В дверь забарабанили так резко, что мы с Муравьевым оба вздрогнули. В ответ на мое «Прошу!» в комнату вихрем влетела багровая от гнева, вся пылающая Муська. Меня она не заметила — сейчас ей требовался Муравьев.

— Вы здесь! Прекрасно! Я только что нашла под столом это! — С видом крайнего омерзения она двумя пальцами держала за уголок изрядный лист ватманской бумаги. Лист норовил свернуться в трубочку. Я успел заметить на нем предлинный список каких-то имен и фамилий. Против многих из них стояли кресты, птички, многоточия и другие, подчас вовсе непонятные знаки.

— Благодарю, — величаво обронил Муравьев, протягивая руку. — Этот документ мне необходим. Его потеря была бы весьма чувствительна.

Но Муська пока не собиралась возвратить графу его собственность. Увидев протянутую длань, она отпрыгнула назад и гневно вскричала:

— Нет, постойте! Я прочла…

— Вы уверены, что в этом не было нескромности? — сладким голосом поинтересовался граф. Но сбить девочку с толку ему не удалось.

— Совершенно уверена! Я нахожу в собственном доме неизвестную бумагу, и что же мне делать? Не прочитав, я бы понятия не имела, что она ваша. Зато теперь… Ну, знаете! Этот список озаглавлен «Мои женщины»!

— Как человек, воспитанный в правилах аккуратности и дисциплины, я привык вести некоторый учет… Вы что-нибудь имеете против?

— Мне с высокого дерева наплевать на правила, в которых вы воспитывались, — произнесла Муся с расстановкой. — Размеры вашего гарема меня тоже не интересуют, хотя он великоват. Но я нашла здесь имя моей мамы, а это… это клевета и свинство! Она бы никогда… Если хотите знать, она вас просто не выносит!

— В последнем сообщении нет ни малейшей надобности, — заметил Муравьев, наблюдая взбешенную девчонку как бы в незримый лорнет. — Меня интересуют только мои собственные чувства.

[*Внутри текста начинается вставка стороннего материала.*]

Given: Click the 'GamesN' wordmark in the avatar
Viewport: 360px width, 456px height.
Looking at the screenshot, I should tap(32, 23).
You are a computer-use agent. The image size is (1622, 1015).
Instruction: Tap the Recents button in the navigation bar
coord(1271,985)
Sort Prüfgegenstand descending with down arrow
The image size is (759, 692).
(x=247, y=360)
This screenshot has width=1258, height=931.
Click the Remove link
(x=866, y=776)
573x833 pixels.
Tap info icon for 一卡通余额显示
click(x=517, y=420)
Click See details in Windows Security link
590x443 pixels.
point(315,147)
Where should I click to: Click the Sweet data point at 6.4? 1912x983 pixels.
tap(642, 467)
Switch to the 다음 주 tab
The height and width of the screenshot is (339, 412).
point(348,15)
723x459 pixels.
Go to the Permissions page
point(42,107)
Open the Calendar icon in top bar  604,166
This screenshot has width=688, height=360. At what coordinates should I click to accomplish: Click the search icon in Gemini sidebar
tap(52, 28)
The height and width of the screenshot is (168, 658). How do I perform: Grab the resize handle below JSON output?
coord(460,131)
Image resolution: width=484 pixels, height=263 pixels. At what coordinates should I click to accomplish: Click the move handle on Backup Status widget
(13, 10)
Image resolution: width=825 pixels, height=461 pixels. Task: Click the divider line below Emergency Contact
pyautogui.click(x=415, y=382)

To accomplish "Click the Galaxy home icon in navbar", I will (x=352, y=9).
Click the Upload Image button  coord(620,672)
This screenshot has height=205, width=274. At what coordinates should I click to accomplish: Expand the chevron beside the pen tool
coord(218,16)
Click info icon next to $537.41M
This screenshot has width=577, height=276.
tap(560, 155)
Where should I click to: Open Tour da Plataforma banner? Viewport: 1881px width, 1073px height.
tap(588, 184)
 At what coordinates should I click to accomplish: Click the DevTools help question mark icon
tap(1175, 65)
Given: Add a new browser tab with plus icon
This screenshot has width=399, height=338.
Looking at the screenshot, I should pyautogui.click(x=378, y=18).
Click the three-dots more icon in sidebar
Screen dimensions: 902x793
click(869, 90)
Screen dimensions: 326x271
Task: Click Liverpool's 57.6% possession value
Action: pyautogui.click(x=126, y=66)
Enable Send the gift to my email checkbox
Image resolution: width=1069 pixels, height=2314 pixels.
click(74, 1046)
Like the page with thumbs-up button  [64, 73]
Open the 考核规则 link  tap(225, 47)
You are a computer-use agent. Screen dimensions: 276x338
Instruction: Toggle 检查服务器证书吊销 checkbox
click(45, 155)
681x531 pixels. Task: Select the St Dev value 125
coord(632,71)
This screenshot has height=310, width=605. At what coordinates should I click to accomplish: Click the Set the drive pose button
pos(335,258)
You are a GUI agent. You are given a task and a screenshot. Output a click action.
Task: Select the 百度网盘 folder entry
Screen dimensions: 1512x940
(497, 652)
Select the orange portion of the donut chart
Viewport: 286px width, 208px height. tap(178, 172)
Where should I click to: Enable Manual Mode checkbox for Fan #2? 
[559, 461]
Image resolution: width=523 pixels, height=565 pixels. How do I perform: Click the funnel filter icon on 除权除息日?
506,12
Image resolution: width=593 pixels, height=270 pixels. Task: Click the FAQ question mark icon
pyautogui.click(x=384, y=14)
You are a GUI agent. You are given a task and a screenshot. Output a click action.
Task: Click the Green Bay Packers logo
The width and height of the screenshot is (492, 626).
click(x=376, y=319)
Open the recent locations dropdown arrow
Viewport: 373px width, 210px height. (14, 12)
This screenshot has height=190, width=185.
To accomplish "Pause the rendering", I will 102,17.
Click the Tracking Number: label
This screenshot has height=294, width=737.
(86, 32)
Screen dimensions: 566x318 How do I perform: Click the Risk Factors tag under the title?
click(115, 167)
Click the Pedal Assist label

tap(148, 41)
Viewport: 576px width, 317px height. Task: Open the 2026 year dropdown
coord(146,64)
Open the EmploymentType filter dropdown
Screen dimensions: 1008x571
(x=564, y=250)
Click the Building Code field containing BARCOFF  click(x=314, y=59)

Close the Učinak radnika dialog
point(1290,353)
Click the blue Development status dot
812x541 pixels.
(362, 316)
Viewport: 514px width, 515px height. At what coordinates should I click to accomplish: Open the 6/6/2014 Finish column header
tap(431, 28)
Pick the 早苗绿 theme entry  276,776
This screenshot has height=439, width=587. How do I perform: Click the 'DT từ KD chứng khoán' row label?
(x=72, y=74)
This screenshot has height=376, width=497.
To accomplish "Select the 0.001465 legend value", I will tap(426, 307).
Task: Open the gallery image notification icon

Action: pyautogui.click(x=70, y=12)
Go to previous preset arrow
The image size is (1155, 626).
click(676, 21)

Муся покрутила головой, протерла глаза, словно желая разглядеть графа получше, и язвительно уточнила:

— Ага. Значит, «ваши женщины» — это не те, кто вам близок, а просто те, кто имел несчастье внушить вам чувства, как бы эти чувства ни были им неприятны?

— Там есть и такие, и другие, и третьи. Но я сомневаюсь, чтобы девице ваших лет стоило в это вникать. Извольте возвратить мне список.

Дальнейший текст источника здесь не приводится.